--- START ---

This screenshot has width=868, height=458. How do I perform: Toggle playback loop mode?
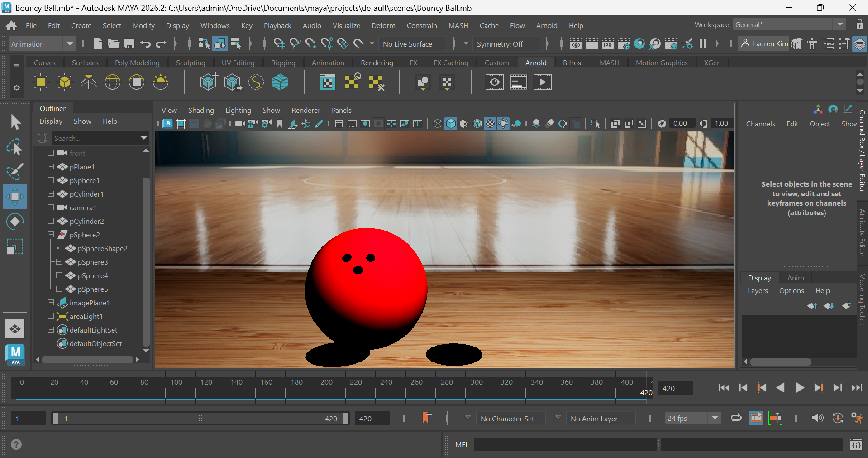pos(736,418)
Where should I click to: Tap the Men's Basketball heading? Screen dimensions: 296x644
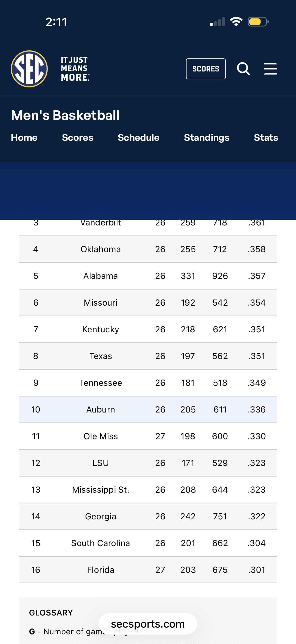[x=65, y=115]
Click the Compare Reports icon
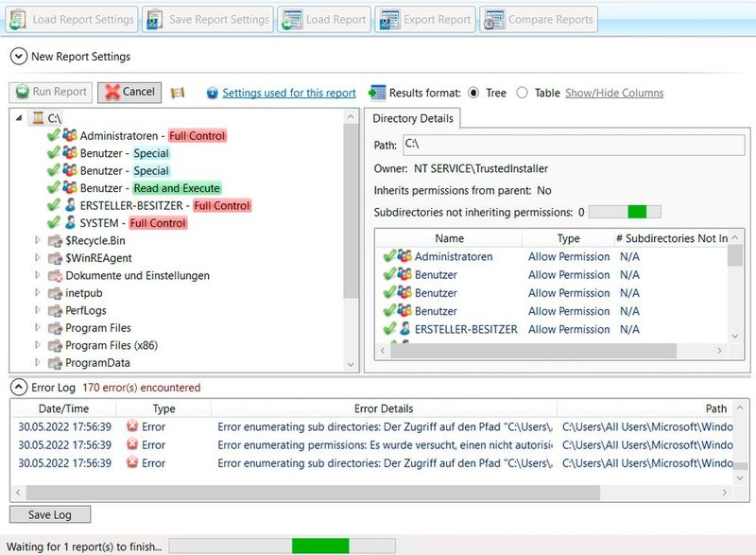The height and width of the screenshot is (555, 756). click(x=492, y=18)
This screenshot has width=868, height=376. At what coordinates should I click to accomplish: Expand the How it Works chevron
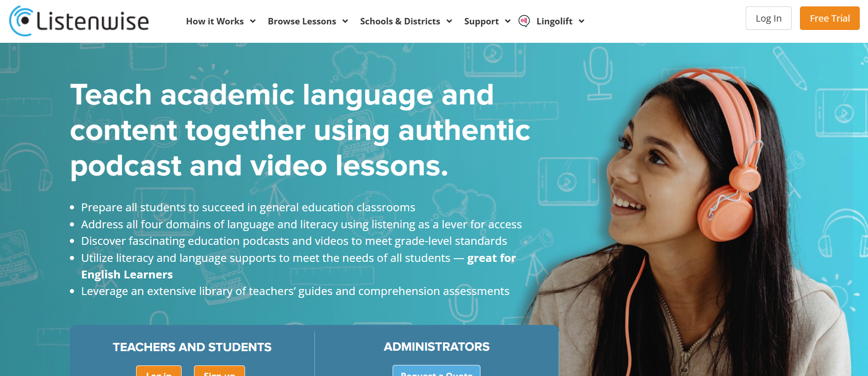252,21
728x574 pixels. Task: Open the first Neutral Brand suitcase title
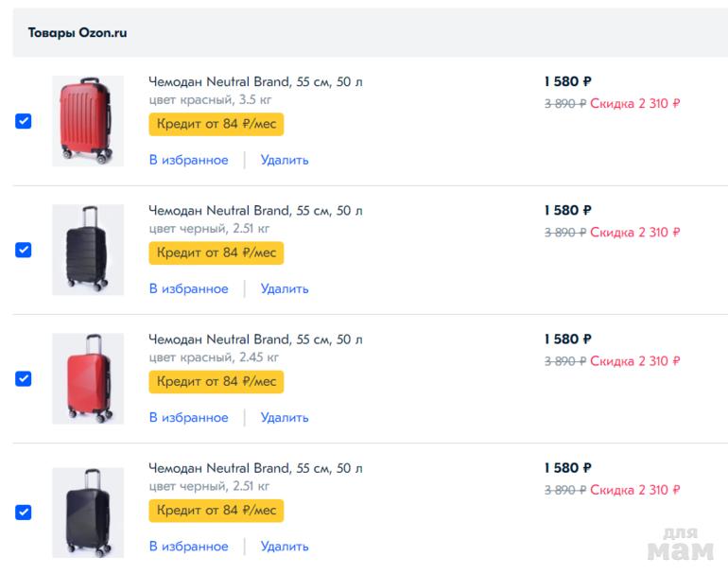255,82
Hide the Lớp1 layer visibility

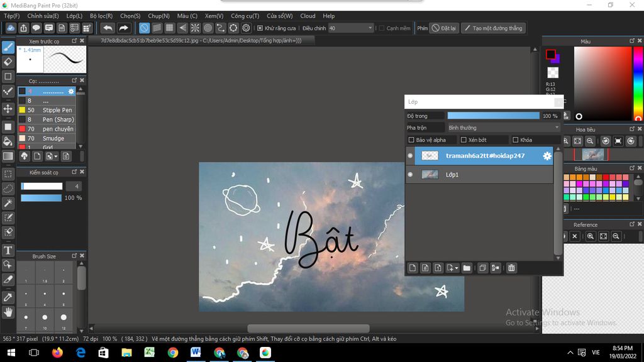(x=410, y=175)
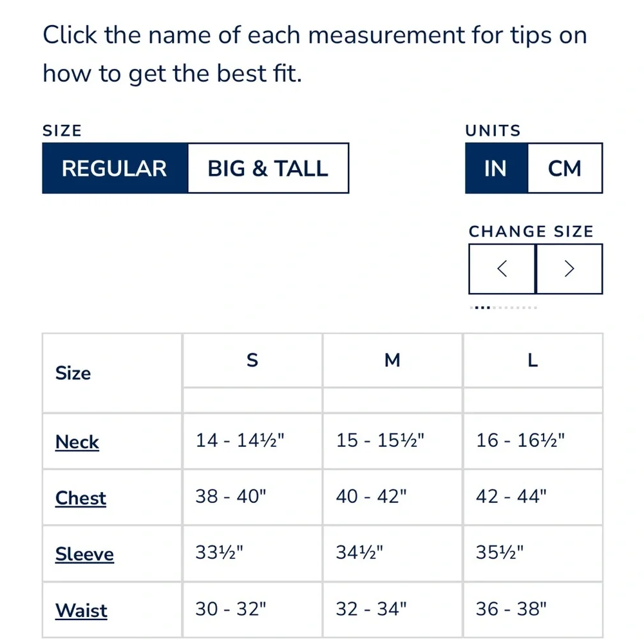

--- END ---

* [TASK STATEMENT]
Retype the whole listing, keeping every line identical and omitting all pictures.

* [RESPONSE TO THE EXERCISE]
This screenshot has width=868, height=458. How do I perform: Toggle playback loop mode?
pos(736,418)
Where should I click to: Tap the Men's Basketball heading? Screen dimensions: 296x644
[x=65, y=115]
Click the Compare Reports icon
The height and width of the screenshot is (555, 756). click(x=492, y=18)
This screenshot has width=868, height=376. At what coordinates should I click to accomplish: Expand the How it Works chevron
252,21
728x574 pixels. Task: Open the first Neutral Brand suitcase title
255,82
Hide the Lớp1 layer visibility

(x=410, y=175)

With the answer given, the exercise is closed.